When a JAK2 mutation occurs, the resulting protein is permanently “switched on,” sending continuous growth signals to the stem cells. This unregulated signaling causes the bone marrow to produce an excessive number of mature blood cells, causing MPNs. The specific diseases linked to this mutation are Polycythemia Vera (PV), Essential Thrombocythemia (ET), and Primary Myelofibrosis (PMF).
Identifying a JAK2 mutation helps differentiate MPNs from other conditions, such as reactive cytosis. The test also guides therapeutic decisions, as certain medications, known as JAK inhibitors, target the hyperactive JAK2 protein. The specific mutation type and percentage of mutated cells influence the disease course and treatment plan.
The JAK2 Test Procedure
The JAK2 test uses a blood sample collected through standard venipuncture. The sample is usually collected in a lavender-top tube containing the anticoagulant EDTA. Patient preparation is generally not required, meaning the individual does not need to fast before the collection.
Once the sample reaches the laboratory, the process shifts to molecular analysis. The first step involves extracting DNA from the white blood cells present in the sample. This DNA contains the genetic code that the laboratory technicians will examine for mutations.
The extracted DNA is subjected to specialized techniques like Polymerase Chain Reaction (PCR) or Next-Generation Sequencing (NGS). These methods amplify a specific segment of the JAK2 gene to detect the mutation. The test looks for an acquired genetic change, which is a somatic mutation present only in the blood-forming cells.

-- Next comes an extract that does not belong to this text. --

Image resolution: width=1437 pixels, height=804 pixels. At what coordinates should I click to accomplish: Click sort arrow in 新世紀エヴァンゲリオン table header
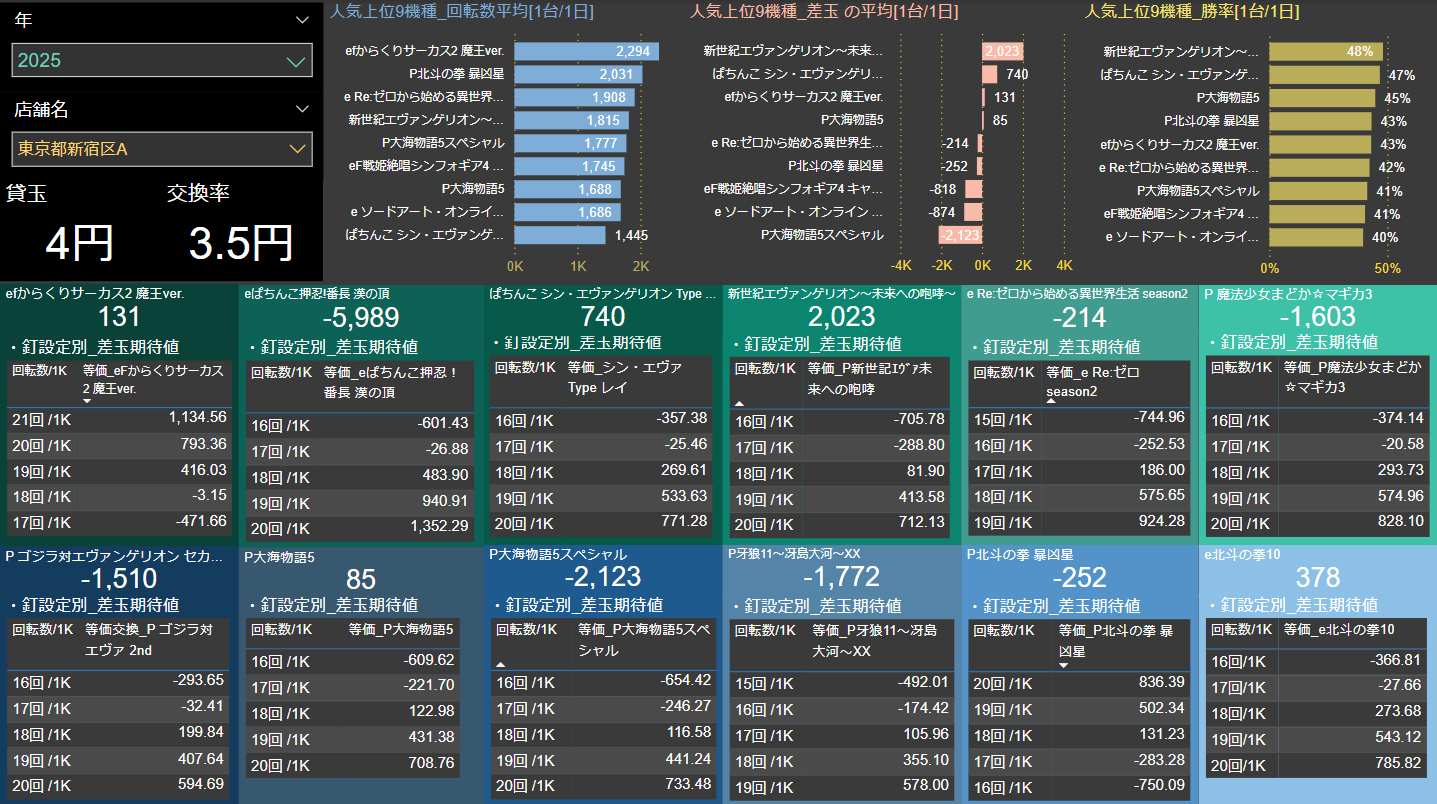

Interpreting the Test Results
Interpreting JAK2 results involves looking for the presence, location, and quantity of the mutation. A “Positive” result indicates a JAK2 mutation was found, strongly supporting an MPN diagnosis. A “Negative” result does not rule out an MPN, as other gene mutations can cause these disorders.

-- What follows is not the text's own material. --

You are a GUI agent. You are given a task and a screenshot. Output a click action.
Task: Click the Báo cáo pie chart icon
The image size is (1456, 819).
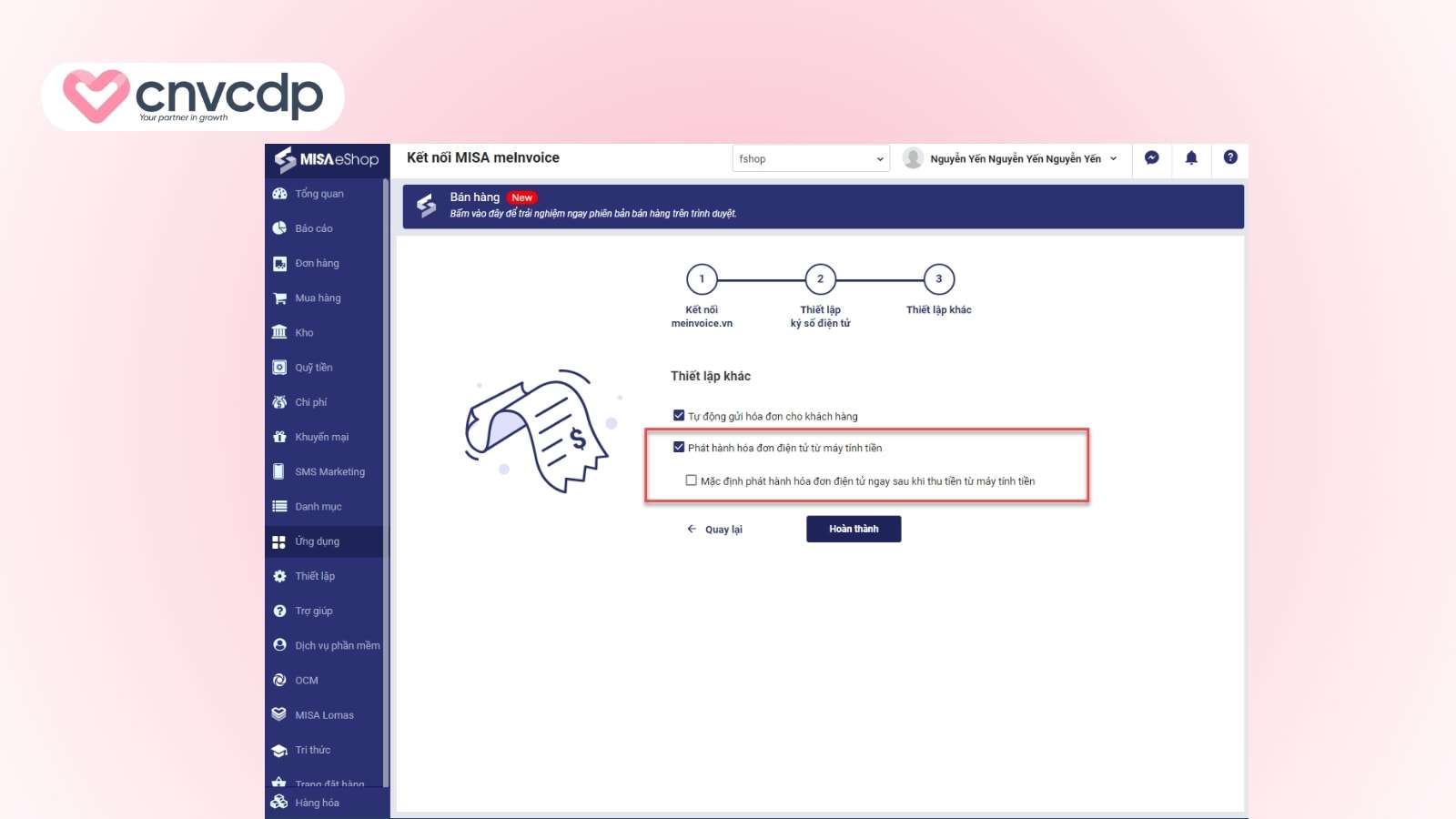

The most common mutation is JAK2 V617F, found in exon 14 of the gene. It is present in the vast majority of Polycythemia Vera cases, and about half of Essential Thrombocythemia and Primary Myelofibrosis cases. This specific mutation involves a change of a single DNA base pair, resulting in the substitution of the amino acid valine with phenylalanine at position 617. The V617F variant is the primary molecular marker for these diseases.
JAK2 Exon 12 mutations are less common but are highly associated with Polycythemia Vera in patients who test negative for the V617F variant. These mutations occur in a different part of the gene and also lead to the same functional outcome: a constitutively active JAK2 protein that drives excessive red blood cell production. Patients with Exon 12 mutations often present primarily with an elevated red blood cell count.

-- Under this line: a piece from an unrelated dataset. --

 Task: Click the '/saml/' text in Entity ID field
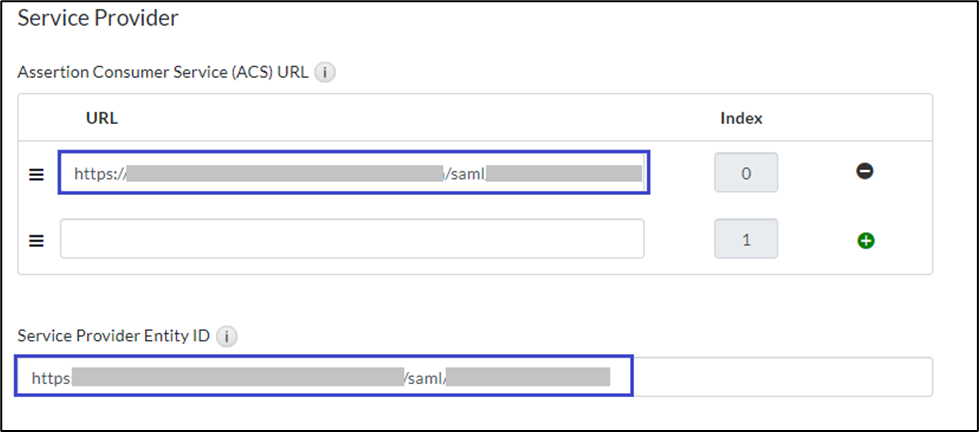click(x=425, y=377)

Beyond identifying the mutation, the test may report the Variant Allele Frequency (VAF), also called the allele burden. This quantitative measurement indicates the percentage of DNA in the sample carrying the mutation. A higher allele burden is associated with a greater likelihood of Polycythemia Vera and can influence disease severity and the risk of progression. Monitoring the VAF tracks the patient’s response to therapy.